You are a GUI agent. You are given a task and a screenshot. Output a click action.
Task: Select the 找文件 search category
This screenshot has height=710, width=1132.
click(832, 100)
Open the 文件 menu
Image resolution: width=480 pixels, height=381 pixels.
---
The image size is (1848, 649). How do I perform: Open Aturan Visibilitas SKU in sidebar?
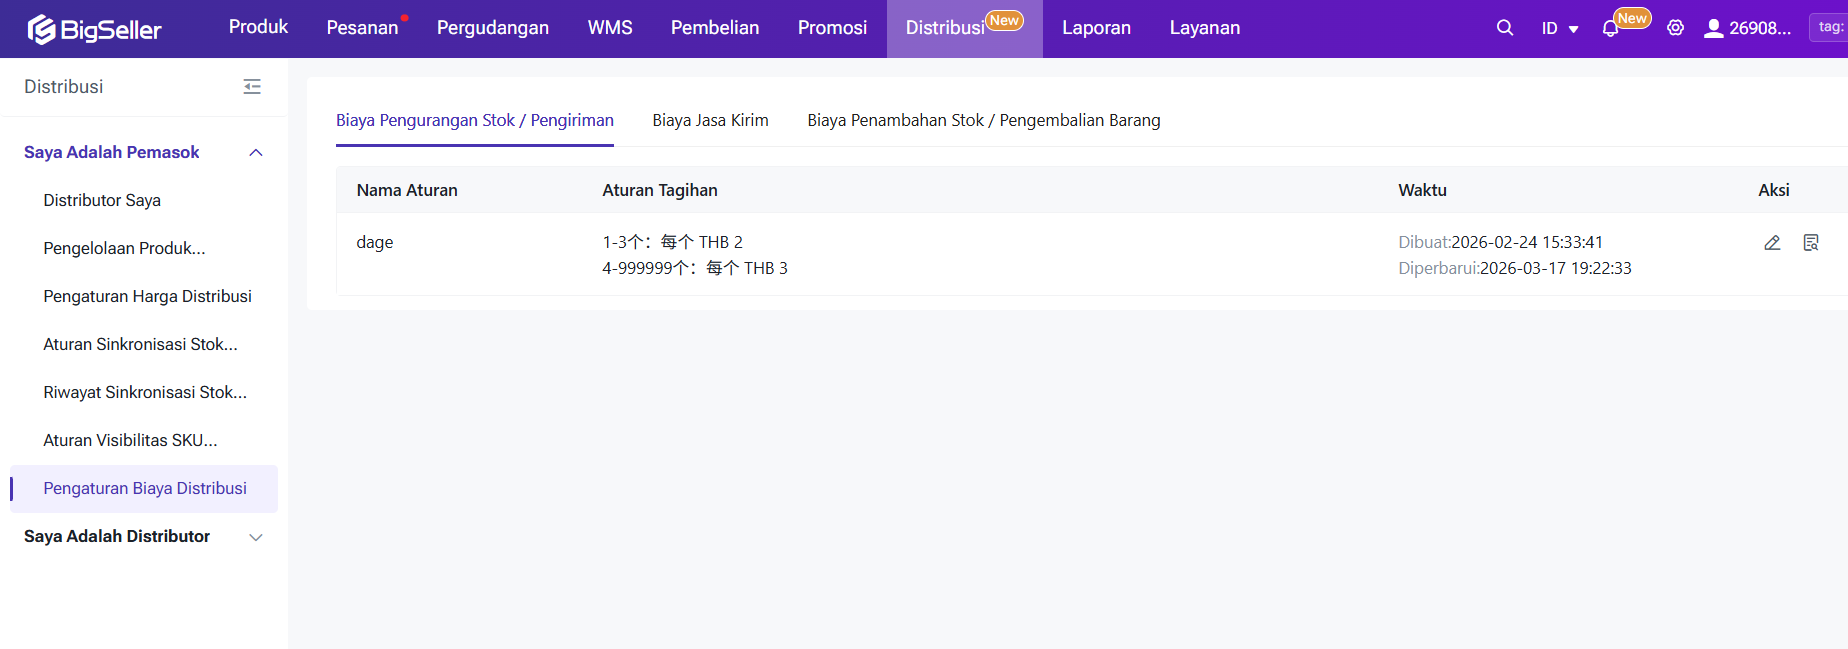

*Written problem*.
Return the part of the records that opens with the line containing "Open the 文件 menu" and closes with the line containing "Image resolution: width=480" as a JSON list of strings, one string per line. Leave out blank lines.

*Result of this task*.
[
  "Open the 文件 menu",
  "Image resolution: width=480 pixels, height=381 pixels."
]